Si son nom ne vous dit rien, vous connaissez forcément sa chanson, féministe et visionnaire, qui raconte l’histoire d’une jeune provinciale qui monte à la capitale.

Elle a signé un tube de la chanson française des années 1970. La chanteuse, compositrice et pianiste Marie Paule Belle, restée célèbre pour La Parisienne, est décédée ce samedi 25 juillet à 80 ans, a annoncé son attaché de presse à l’AFP.

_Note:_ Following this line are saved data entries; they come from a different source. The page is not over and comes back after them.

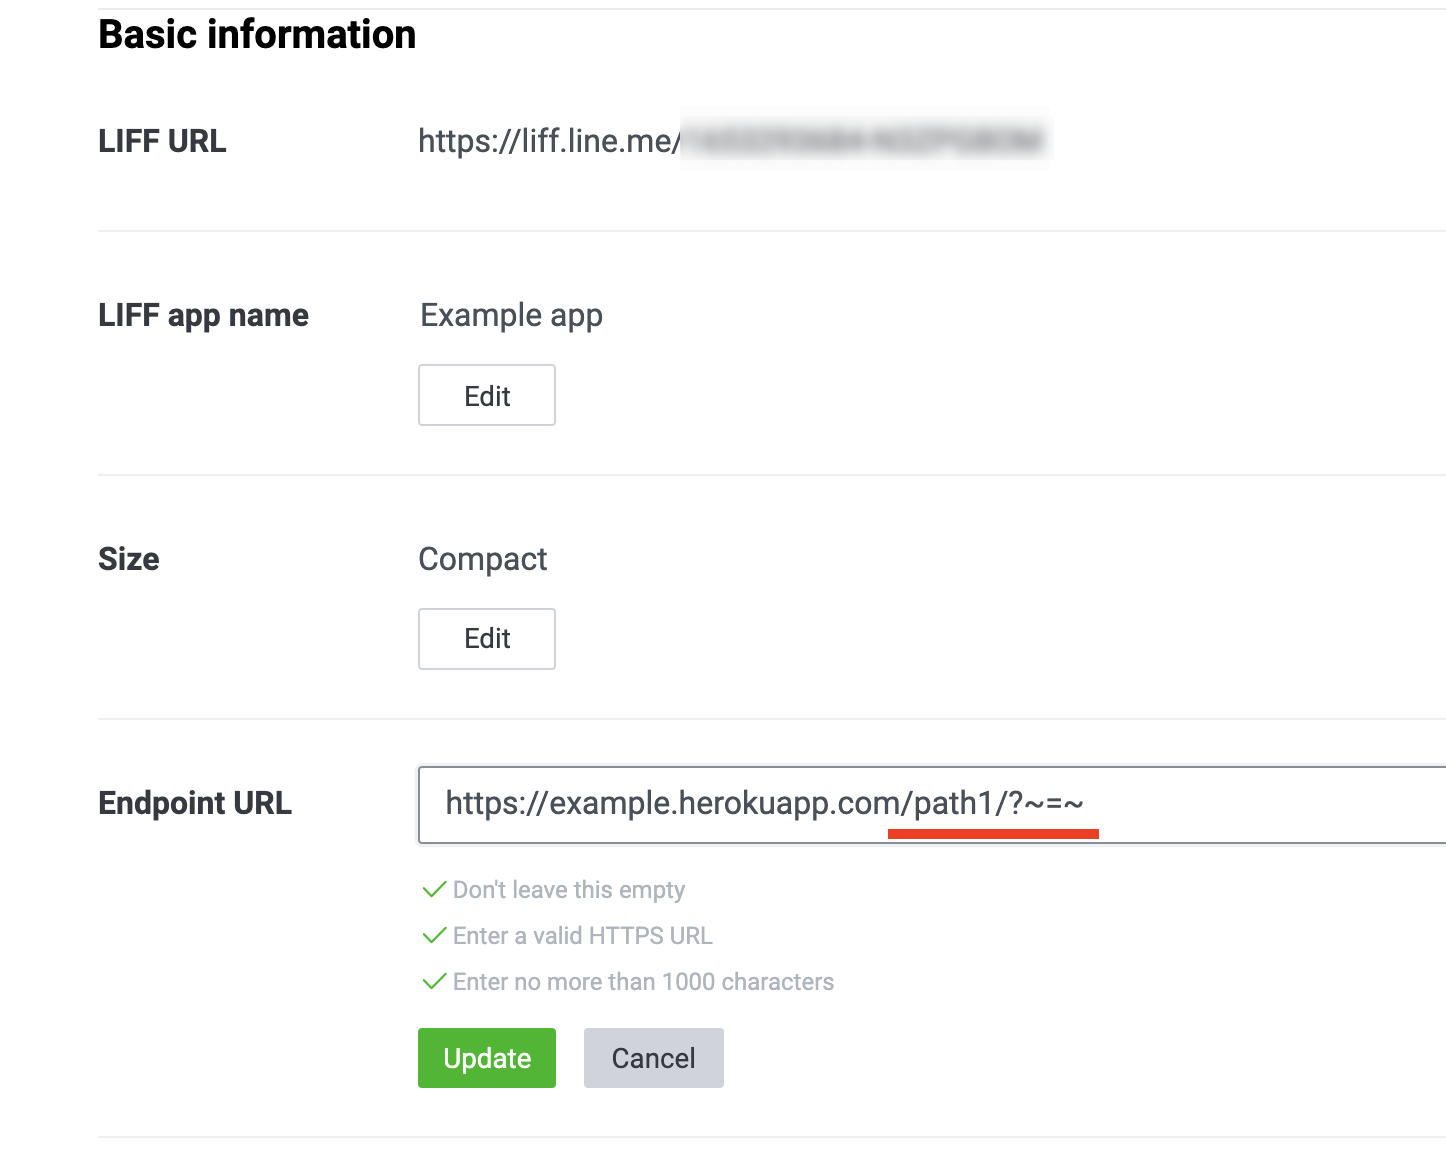Click the "Size" field label
The width and height of the screenshot is (1446, 1150).
pyautogui.click(x=129, y=559)
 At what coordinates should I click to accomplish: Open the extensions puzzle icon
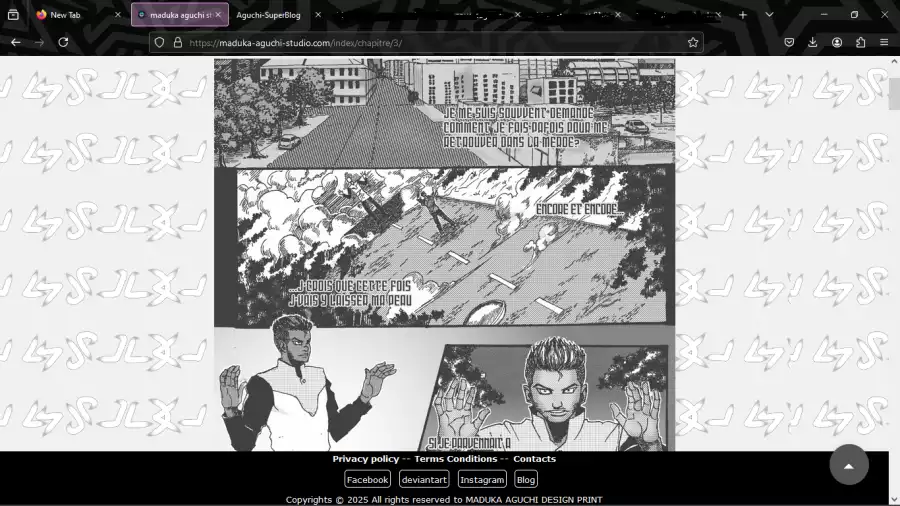[x=860, y=43]
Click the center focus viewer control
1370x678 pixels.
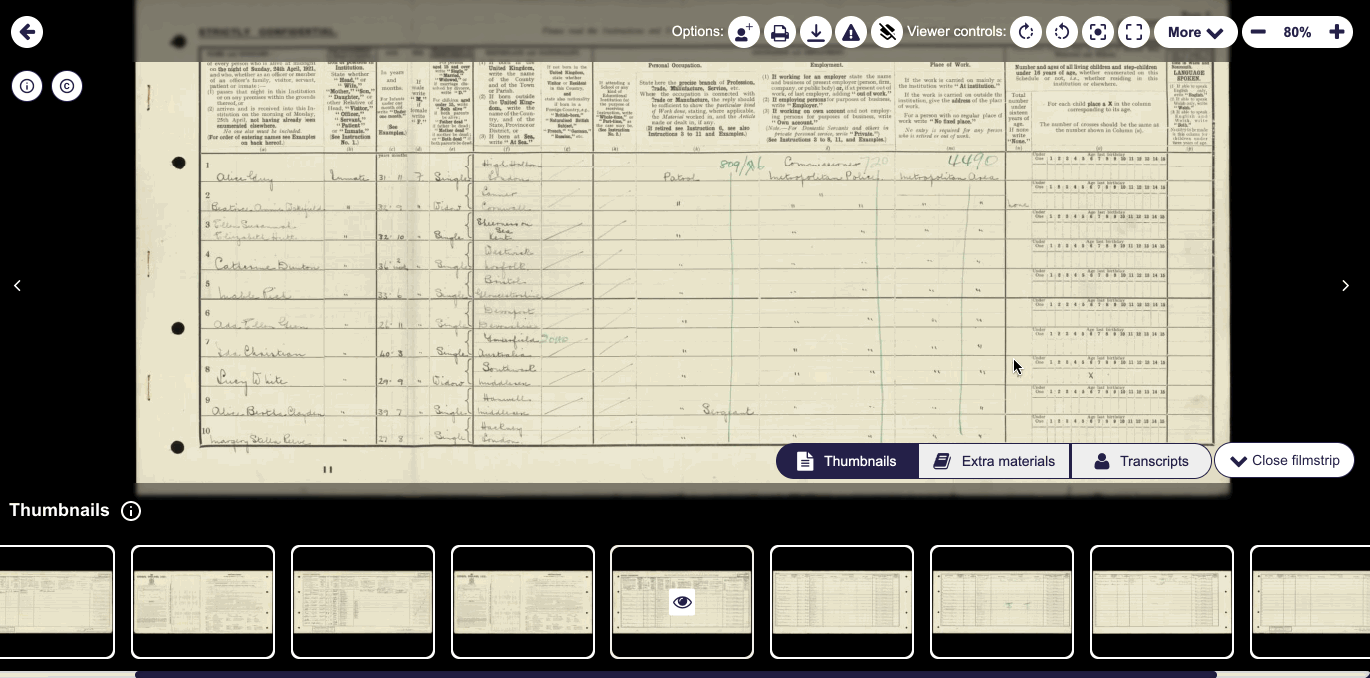[x=1097, y=32]
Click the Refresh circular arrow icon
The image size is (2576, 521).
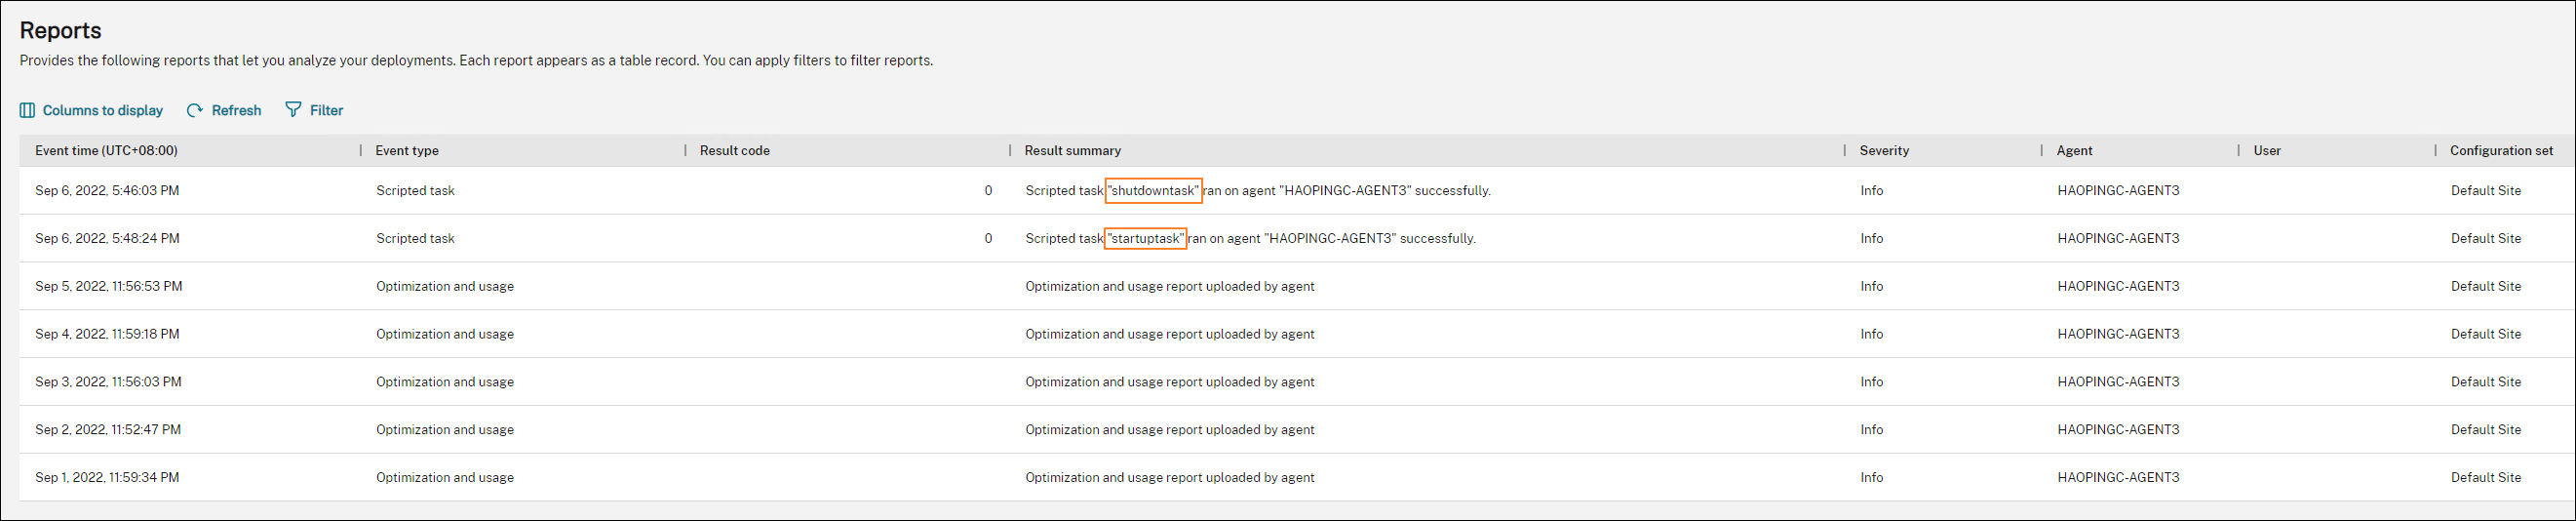coord(195,110)
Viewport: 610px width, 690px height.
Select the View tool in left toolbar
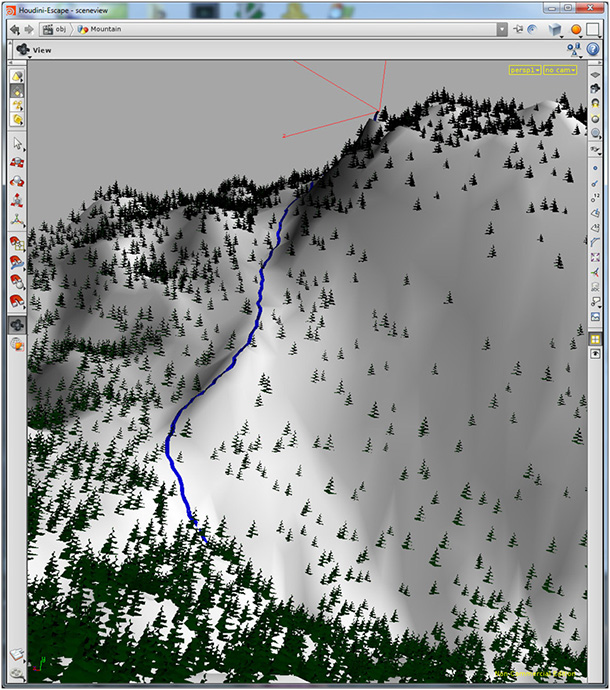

L’artiste s’est éteinte à Neuilly-sur-Seine, près de Paris, des suites d’une « longue maladie », a précisé cette source, en référence au cancer dont Marie Paule Belle parlait librement, jusque dans un poème poignant en 2024, intitulé KO !.

Née le 25 janvier 1946 dans l’Oise, la chanteuse à la voix gouailleuse a grandi à Nice. Amoureuse des mots et, selon sa propre expression, « née dans un piano », elle a connu ses premiers succès avec Wolfgang et moi et Nosferatu, qu’elle chante lors de sa première apparition télévisée, en 1973, chez Philippe Bouvard.

Son plus grand succès demeure La Parisienne, sorti en 1976 : avec sa fantaisie naturelle et une ironie jamais méchante, Marie Paule Belle narre l’histoire d’une jeune provinciale qui monte à la capitale. Sur une mélodie qu’elle a composée, clin d’œil aux airs des opérettes d’Offenbach, elle entonne un refrain entêtant : « Je ne suis pas parisienne / Ça me gêne, ça me gêne / Je ne suis pas dans le vent / C’est navrant, c’est navrant ».